From Morehouse he moved on to Crozer Theological Seminary (Chester, Pennsylvania) and Boston University, both predominantly white and liberal, where he studied Euro-American philosophers and theologians. King was especially taken with social gospel champion Walter Rauschenbusch, whom King said "had done a great service for the Christian church by insisting that the gospel deals with the whole man, not only his soul but his body."
King also admired the nonviolent civil disobedience of Mahatma Gandhi: "Gandhi was probably the first person in history to lift the love ethic of Jesus above mere interaction between individuals to a powerful and effective social force on a large scale." King also believed "Christ furnished the spirit and motivation, and Gandhi furnished the method."
King left Boston in 1953 with his new wife Coretta to pastor at Dexter Baptist Church in Montgomery, Alabama. When he took the position, he said, he had not "the slightest idea that I would later become involved in a crisis in which nonviolent resistance would be applicable."
In December 1955, a young Montgomery woman named Rosa Parks was arrested for refusing to relinquish her bus seat to a white man. Local pastors rallied the black community for a city-wide bus boycott, named themselves the Montgomery Improvement Association, and unanimously elected King as president.

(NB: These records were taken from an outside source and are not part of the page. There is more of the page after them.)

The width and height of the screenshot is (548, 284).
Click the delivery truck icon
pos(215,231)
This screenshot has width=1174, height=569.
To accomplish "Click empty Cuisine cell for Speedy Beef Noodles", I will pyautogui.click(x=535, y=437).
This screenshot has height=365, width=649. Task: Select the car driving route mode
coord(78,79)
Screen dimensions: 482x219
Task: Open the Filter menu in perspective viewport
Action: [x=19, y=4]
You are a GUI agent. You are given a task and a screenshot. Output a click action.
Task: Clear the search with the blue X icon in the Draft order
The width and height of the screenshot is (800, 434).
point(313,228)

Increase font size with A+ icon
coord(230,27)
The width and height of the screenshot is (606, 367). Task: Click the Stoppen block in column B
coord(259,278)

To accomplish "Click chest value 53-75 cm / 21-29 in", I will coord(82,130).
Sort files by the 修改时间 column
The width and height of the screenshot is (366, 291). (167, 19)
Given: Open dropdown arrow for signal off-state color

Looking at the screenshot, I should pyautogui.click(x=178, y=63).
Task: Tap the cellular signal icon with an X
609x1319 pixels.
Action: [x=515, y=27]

King immediately implemented his ideas, insisting throughout the boycott on a policy of nonviolence despite the threat of white violence. Even after his home was bombed, King forbade those guarding his home from carrying guns; instead, he told his followers, "Keep moving … with the faith that what we are doing is right, and with the even greater faith that God is with us in the struggle."
Throughout the Montgomery campaign, critics complained about the ordained clergy's involvement in "earthly, temporal matters." King, however, believed "this view of religion … was too confined." He saw his civil rights activity as an extension of his ministry: "The Christian gospel is a two-way road. On the one hand, it seeks to change the souls of men, and thereby unite them with God; on the other hand, it seeks to change the environmental conditions of men so the soul will have a chance after it is changed."